With the world’s population scheduled to increase from six billion to nine billion by 2050, food security has become an urgent issue for most nations. Already, 20 percent of the world’s population goes to bed hungry, a number that has grown in recent years. In 2008, 32 percent of Peruvians did not have enough to eat, according to Peru’s national agency for statistics. It is an increase of 11 percent over the previous year. China alone estimates it will need to produce 100 million additional tons of food to feed its population over the next 20 years. “We are the generation that had cheap food” says Anderson. “That’s over.”
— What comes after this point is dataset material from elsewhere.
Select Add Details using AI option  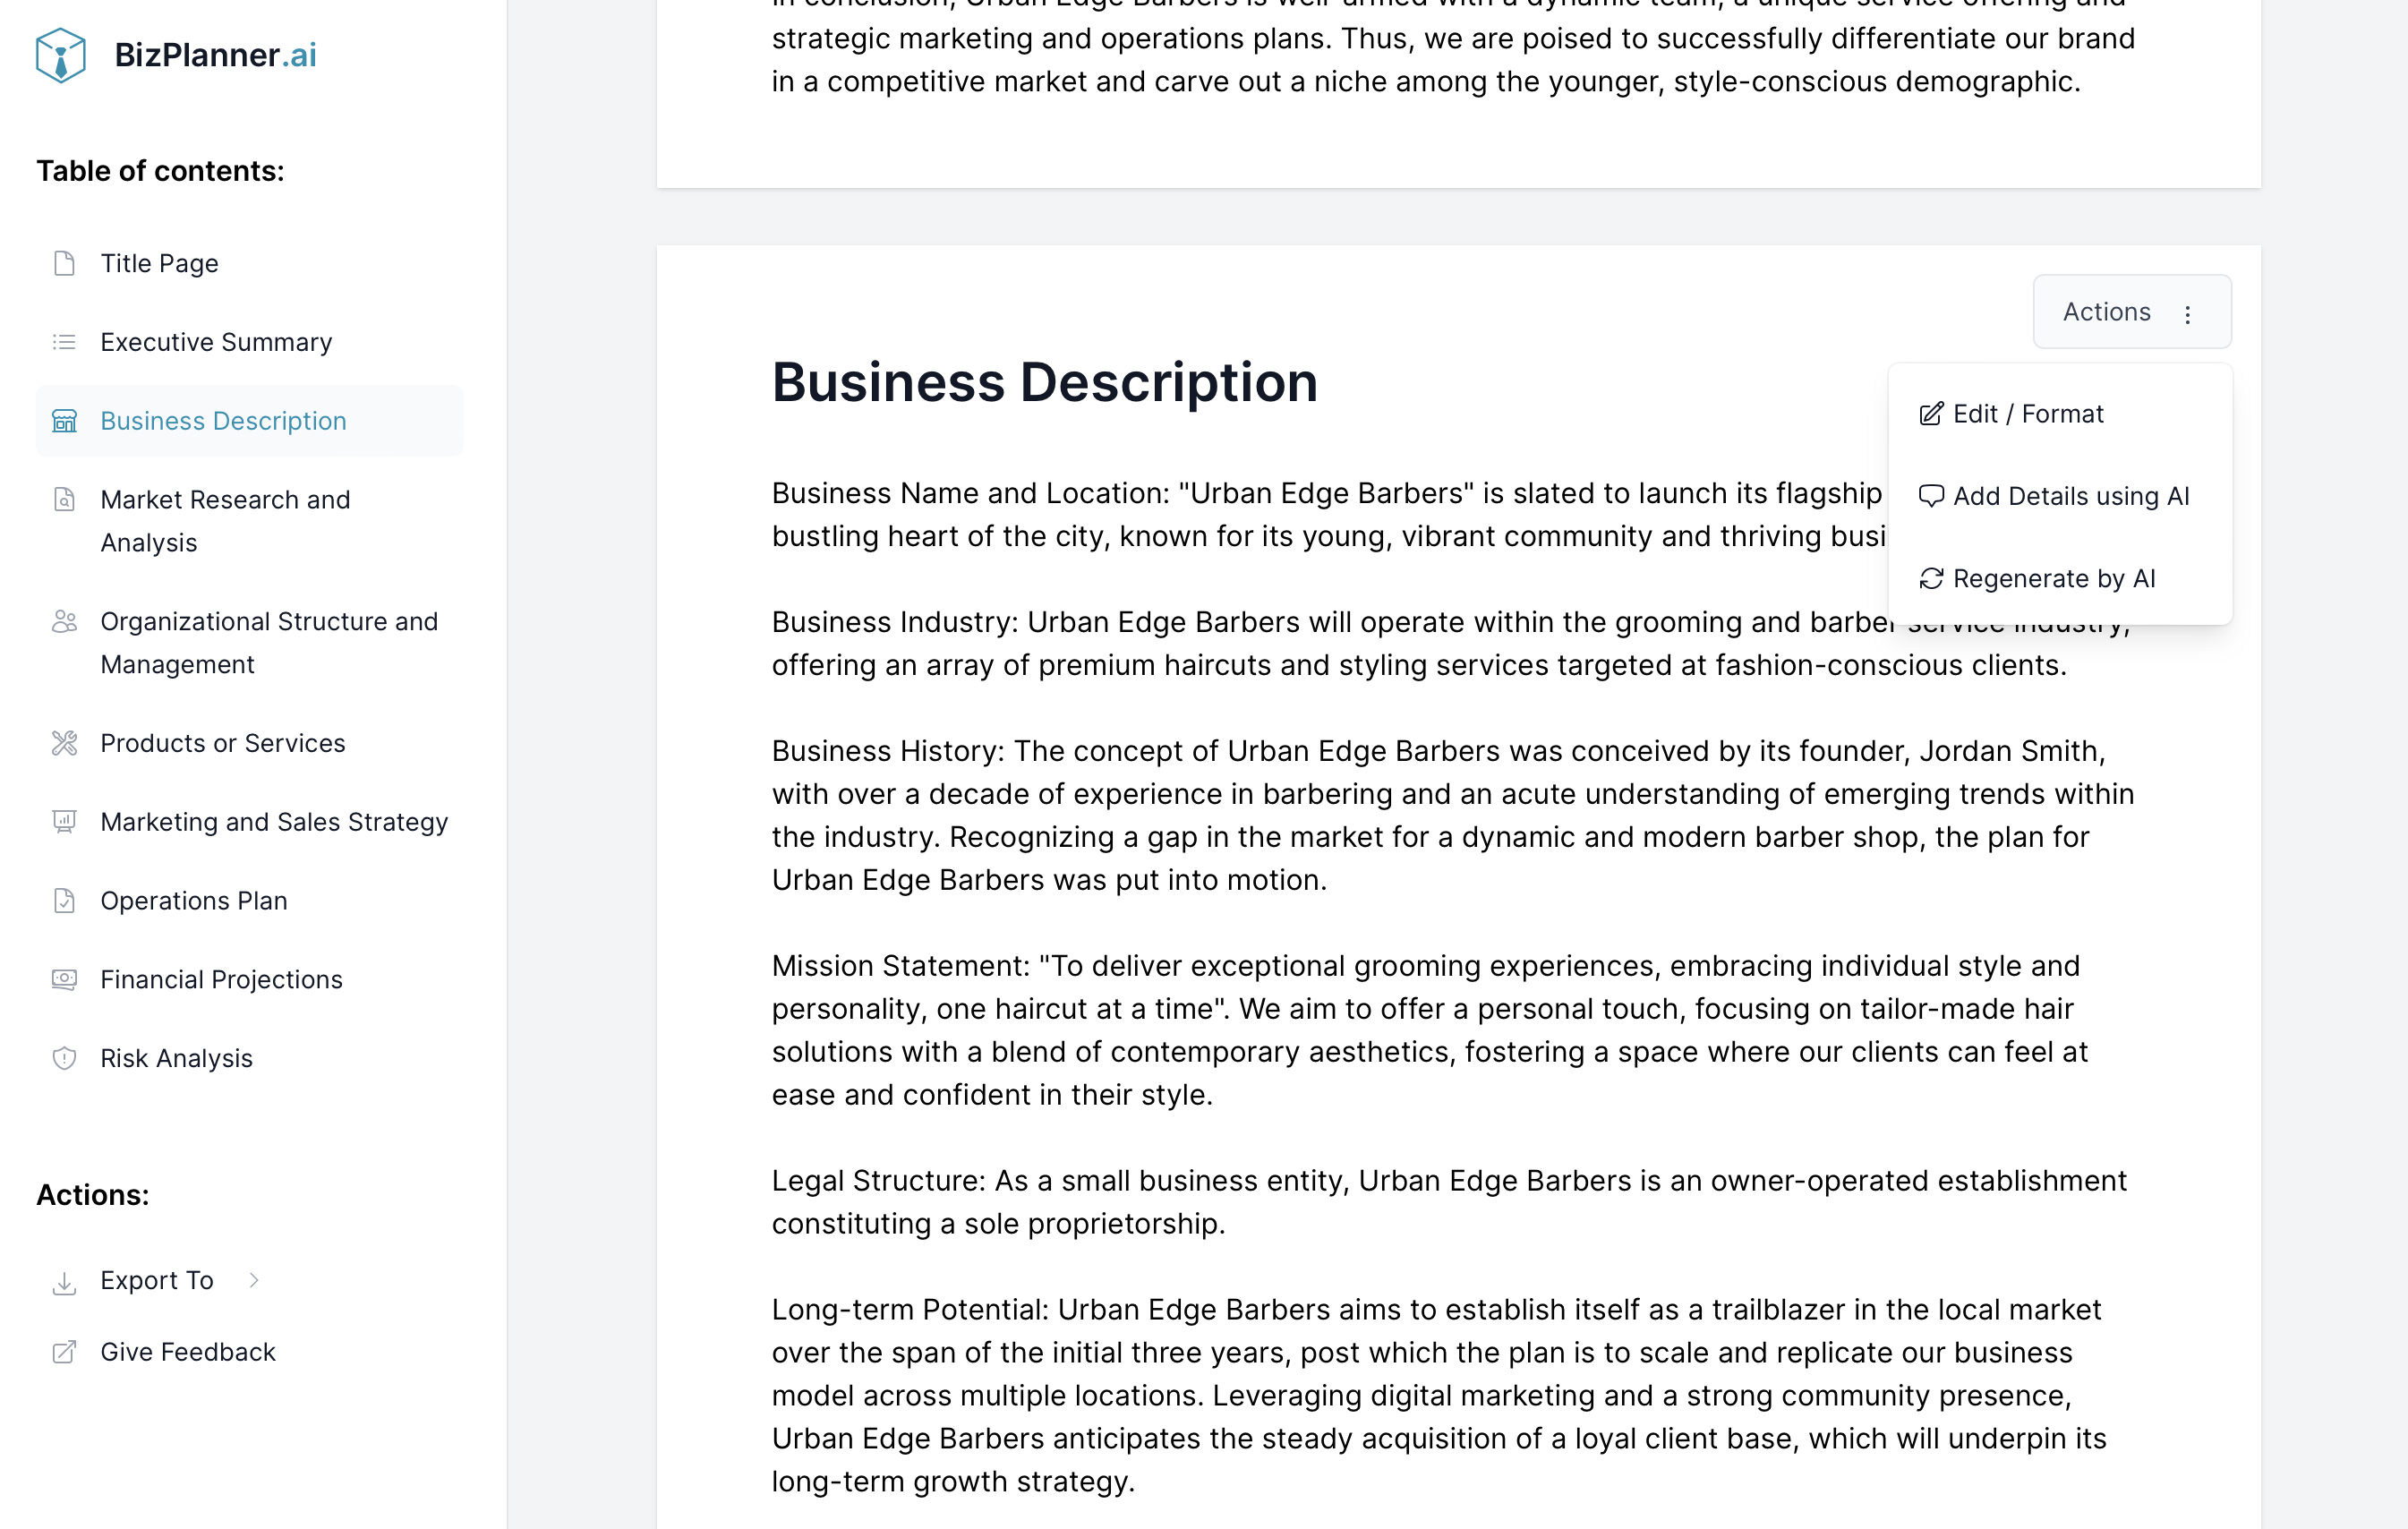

Potatoes can be made into candy, cookies, bread, and even floral arrangements.
photo: Louise Lief
CIP scientists are quick to point out that potatoes and other roots and tubers are nutritious and cheap. They can grow in marginal farmland and mountainous areas, and use less water than cereals. Because they are somewhat difficult to transport, they are not traded internationally like grain. China hopes to get half its new food needs -- 50 million tons -- from potatoes. CIP has recommended potato cultivation in Afghanistan as a way for poor farmers there to feed their families and raise their incomes.
When food prices rose in 2008, Lima encouraged Peruvians to eat more potatoes. CIP is also encouraging countries in Africa and Asia to rely more on potatoes, and has introduced orange sweet potatoes to sub-Saharan Africa and Asia to combat widespread vitamin A deficiency.
We end the session with a coffee break featuring potato delicacies -- potato candy, crepes, cookies, dumplings and more, leaving us with a new appreciation for the humble potato.